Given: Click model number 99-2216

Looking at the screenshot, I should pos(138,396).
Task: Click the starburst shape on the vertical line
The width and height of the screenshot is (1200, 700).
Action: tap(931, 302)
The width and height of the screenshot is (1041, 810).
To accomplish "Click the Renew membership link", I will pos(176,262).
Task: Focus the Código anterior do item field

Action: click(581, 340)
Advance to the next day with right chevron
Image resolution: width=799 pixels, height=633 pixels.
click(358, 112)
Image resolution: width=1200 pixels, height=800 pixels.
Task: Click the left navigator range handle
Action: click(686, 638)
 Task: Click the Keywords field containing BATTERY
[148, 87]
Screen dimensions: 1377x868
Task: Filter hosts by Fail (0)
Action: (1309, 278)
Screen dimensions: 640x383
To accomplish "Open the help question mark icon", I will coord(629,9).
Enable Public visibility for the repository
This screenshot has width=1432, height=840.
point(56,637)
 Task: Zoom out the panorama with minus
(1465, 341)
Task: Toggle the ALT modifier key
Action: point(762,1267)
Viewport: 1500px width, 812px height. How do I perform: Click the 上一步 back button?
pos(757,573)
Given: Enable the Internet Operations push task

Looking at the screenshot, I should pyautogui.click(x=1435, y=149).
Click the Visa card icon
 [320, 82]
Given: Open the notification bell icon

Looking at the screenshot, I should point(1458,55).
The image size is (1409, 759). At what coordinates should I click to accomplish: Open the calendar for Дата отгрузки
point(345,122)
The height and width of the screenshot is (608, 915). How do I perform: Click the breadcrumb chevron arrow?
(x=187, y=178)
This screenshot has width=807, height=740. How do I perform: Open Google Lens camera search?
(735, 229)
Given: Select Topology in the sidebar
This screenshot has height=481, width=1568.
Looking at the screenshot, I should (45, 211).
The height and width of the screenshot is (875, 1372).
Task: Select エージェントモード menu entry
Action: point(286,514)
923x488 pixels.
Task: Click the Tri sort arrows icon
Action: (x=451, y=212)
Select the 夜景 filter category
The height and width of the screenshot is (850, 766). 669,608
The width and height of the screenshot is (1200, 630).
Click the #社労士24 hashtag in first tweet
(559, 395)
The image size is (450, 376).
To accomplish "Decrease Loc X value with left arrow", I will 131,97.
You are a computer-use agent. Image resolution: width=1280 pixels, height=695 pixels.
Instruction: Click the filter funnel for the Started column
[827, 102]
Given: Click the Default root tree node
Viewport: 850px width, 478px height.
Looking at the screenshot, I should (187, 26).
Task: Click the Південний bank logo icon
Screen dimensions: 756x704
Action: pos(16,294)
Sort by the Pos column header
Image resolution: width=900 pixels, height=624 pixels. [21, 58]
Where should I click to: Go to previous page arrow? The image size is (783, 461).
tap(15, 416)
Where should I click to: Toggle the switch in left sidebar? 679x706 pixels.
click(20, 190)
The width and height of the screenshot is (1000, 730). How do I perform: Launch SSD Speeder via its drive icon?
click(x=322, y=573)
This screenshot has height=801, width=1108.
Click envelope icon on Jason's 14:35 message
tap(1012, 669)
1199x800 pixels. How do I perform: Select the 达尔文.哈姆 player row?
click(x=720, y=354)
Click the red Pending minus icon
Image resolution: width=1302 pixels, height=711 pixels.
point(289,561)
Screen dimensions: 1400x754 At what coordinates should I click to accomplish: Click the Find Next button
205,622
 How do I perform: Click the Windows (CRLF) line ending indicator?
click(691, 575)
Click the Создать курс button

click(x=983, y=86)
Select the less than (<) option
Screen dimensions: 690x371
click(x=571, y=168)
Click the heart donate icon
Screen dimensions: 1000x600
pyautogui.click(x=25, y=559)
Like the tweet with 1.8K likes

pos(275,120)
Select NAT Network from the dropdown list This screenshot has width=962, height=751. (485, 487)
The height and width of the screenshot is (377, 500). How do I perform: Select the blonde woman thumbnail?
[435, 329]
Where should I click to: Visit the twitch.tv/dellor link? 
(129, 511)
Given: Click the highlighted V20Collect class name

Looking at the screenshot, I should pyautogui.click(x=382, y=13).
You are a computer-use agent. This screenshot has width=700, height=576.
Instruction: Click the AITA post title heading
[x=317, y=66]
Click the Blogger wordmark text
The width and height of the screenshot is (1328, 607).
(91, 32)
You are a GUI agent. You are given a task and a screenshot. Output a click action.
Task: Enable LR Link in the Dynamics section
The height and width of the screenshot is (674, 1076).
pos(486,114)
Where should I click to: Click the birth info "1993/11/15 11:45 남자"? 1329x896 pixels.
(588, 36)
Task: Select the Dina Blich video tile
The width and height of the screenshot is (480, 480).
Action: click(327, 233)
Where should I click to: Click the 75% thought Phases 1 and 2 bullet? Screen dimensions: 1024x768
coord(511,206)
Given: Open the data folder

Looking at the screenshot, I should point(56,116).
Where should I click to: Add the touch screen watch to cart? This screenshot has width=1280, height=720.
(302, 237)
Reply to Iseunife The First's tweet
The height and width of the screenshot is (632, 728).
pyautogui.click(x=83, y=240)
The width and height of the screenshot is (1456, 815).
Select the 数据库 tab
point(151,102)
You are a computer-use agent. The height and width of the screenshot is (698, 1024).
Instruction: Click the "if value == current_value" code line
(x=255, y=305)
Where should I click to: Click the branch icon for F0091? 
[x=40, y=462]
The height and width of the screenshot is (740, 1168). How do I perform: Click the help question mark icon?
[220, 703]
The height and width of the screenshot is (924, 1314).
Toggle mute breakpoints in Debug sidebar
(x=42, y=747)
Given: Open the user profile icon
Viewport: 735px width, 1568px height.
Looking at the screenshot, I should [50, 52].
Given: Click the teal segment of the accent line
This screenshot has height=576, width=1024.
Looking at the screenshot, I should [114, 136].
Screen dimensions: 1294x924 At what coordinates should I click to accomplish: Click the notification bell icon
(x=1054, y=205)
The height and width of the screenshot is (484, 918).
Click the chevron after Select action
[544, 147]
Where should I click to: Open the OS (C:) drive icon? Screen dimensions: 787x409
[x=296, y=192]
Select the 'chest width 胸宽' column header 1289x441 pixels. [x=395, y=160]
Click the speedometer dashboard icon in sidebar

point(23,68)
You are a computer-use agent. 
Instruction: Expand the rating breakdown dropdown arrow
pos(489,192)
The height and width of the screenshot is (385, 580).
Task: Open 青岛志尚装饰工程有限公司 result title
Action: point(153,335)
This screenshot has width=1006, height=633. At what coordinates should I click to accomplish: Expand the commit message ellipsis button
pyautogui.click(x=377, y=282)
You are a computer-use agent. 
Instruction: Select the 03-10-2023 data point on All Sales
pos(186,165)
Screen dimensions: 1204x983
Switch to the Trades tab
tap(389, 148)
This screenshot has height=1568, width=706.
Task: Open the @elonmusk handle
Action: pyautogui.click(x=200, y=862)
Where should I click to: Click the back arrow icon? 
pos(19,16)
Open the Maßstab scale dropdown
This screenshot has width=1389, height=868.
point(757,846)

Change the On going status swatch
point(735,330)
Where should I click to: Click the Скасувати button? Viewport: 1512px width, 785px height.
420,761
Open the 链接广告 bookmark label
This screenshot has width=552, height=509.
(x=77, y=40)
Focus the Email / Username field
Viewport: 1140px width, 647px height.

• Task instructions
Where a line in the material above holds "agent", copy that line.

• Your solution
You are a computer-use agent. Image resolution: width=1280 pixels, height=695 pixels.
You are a computer-use agent. This screenshot has width=700, height=576.
You are a GUI agent. You are given a task and a screenshot. Output a click action.
You are a computer-use agent. The height and width of the screenshot is (698, 1024).
You are a computer-use agent. 
You are a computer-use agent. 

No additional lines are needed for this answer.